* Assignment
All records, exactly as written, minus the pictures: copy them out.

------------

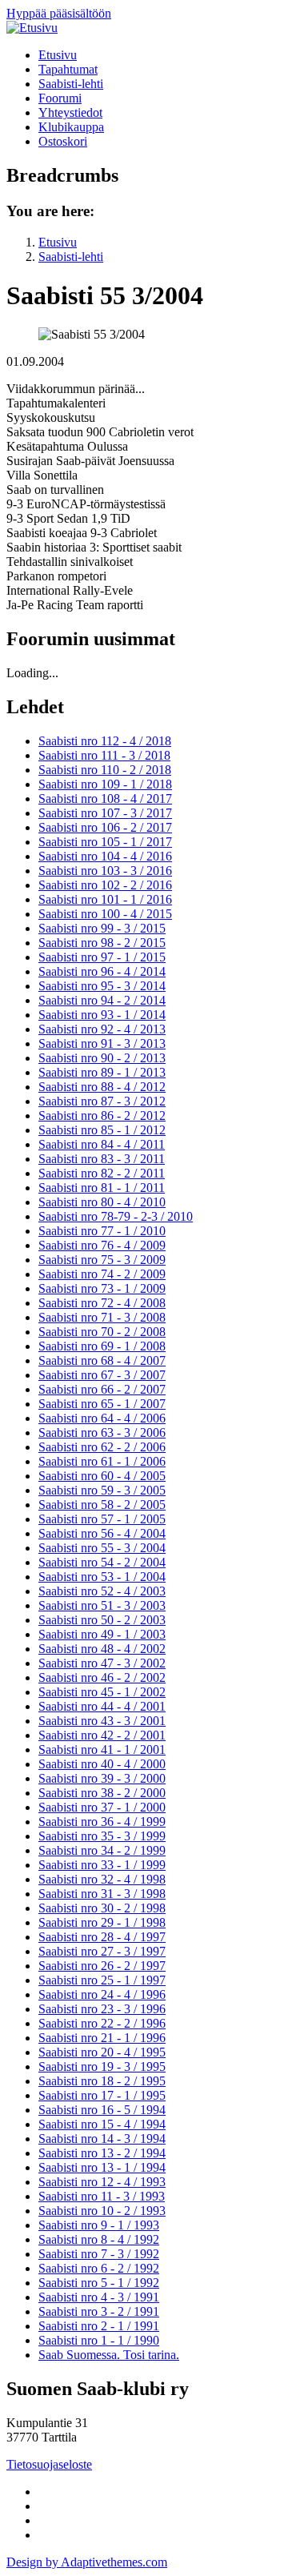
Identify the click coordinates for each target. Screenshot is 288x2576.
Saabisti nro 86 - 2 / (102, 1115)
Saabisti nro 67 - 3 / (102, 1375)
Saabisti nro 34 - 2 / (102, 1850)
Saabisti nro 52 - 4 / (102, 1591)
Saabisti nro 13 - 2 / (102, 2153)
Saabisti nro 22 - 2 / (102, 2023)
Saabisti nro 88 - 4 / (102, 1086)
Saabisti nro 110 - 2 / (104, 769)
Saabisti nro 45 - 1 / (102, 1692)
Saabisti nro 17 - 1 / (102, 2095)
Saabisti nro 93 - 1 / (102, 1014)
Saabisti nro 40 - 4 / (102, 1764)
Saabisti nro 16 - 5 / (102, 2110)
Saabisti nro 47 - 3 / (102, 1663)
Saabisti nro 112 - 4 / (104, 741)
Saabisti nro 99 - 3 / (102, 928)
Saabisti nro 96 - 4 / (102, 971)
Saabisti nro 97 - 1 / (102, 957)
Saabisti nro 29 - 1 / (102, 1922)
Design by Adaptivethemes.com (86, 2562)
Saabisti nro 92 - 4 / (102, 1029)
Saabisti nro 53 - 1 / (102, 1576)
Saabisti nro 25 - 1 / (102, 1980)
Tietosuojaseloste (49, 2464)
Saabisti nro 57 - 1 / (102, 1519)
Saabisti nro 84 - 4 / (101, 1144)
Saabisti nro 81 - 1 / (101, 1187)
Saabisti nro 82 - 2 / (101, 1173)
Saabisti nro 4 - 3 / (98, 2297)
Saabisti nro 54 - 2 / (102, 1562)
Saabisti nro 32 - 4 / (102, 1879)
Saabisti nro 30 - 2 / (102, 1908)
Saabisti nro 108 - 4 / (105, 798)
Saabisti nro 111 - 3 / (104, 755)
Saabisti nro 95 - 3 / (102, 986)
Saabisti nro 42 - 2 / (102, 1735)
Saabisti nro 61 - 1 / (102, 1461)
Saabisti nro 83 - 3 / (101, 1159)
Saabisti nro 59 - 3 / (102, 1490)
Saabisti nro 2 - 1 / (98, 2326)
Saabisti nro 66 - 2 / (102, 1389)
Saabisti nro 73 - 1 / (102, 1288)
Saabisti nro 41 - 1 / (102, 1749)
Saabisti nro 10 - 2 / (102, 2210)
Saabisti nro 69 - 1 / (102, 1346)
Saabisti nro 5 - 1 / (98, 2282)
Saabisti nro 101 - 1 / (105, 899)
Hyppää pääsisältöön (58, 13)
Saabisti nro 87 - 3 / (102, 1101)
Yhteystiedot (70, 112)
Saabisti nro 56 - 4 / (102, 1533)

------------

* Exercise answer
Identify the click coordinates for each target. Screenshot is 288x2576.
Saabisti nro 86 - 2 / (102, 1115)
Saabisti nro 67 - 3 / (102, 1375)
Saabisti nro 34 - 2 / (102, 1850)
Saabisti nro 52 - 4 / (102, 1591)
Saabisti nro 13 - 2 / (102, 2153)
Saabisti nro 22 - 2 / (102, 2023)
Saabisti nro 88 - 4 / (102, 1086)
Saabisti nro 110 - 2 / (104, 769)
Saabisti nro 45 - 1 / (102, 1692)
Saabisti nro 17 - 1 / (102, 2095)
Saabisti nro 93 - 1 / (102, 1014)
Saabisti nro 40 - 4 / (102, 1764)
Saabisti nro 16 - 5 / (102, 2110)
Saabisti nro 47 - 3 / (102, 1663)
Saabisti nro 112 - 4 / (104, 741)
Saabisti nro 99 - 3 / (102, 928)
Saabisti nro 96 - 4 / (102, 971)
Saabisti nro 97 - 1 / (102, 957)
Saabisti nro 29 - 1 / (102, 1922)
Design by Adaptivethemes.com (86, 2562)
Saabisti nro 92 - 4 / (102, 1029)
Saabisti nro 53 - 1 / (102, 1576)
Saabisti nro 25 - 1 / (102, 1980)
Tietosuojaseloste (49, 2464)
Saabisti nro 57 - 1 / (102, 1519)
Saabisti nro 84 - 4 / (101, 1144)
Saabisti nro 81 - 1 / (101, 1187)
Saabisti nro 82 - 2 / (101, 1173)
Saabisti nro 4 - 3 / (98, 2297)
Saabisti nro 54 - 2 / (102, 1562)
Saabisti nro 32 - 4 / (102, 1879)
Saabisti nro 30 - 2 / (102, 1908)
Saabisti nro 108 - 4 / (105, 798)
Saabisti nro 111 - 3 / (104, 755)
Saabisti nro 95 - 3 / (102, 986)
Saabisti nro 42 - 2 / (102, 1735)
Saabisti nro 61 - 1 / (102, 1461)
Saabisti nro 83 - 3 / (101, 1159)
Saabisti nro 59 - 3 / (102, 1490)
Saabisti nro 2 - 1 / (98, 2326)
Saabisti nro 66 - 2 / (102, 1389)
Saabisti nro 73 - 1 / (102, 1288)
Saabisti nro 41 - 1 / (102, 1749)
Saabisti nro 10 - 2 / (102, 2210)
Saabisti nro 69 - 1 / (102, 1346)
Saabisti nro 5 - 1 / (98, 2282)
Saabisti nro 101 - 1 / (105, 899)
Hyppää pääsisältöön (58, 13)
Saabisti nro 87 - 3 / (102, 1101)
Yhteystiedot (70, 112)
Saabisti nro 56 - 4 / (102, 1533)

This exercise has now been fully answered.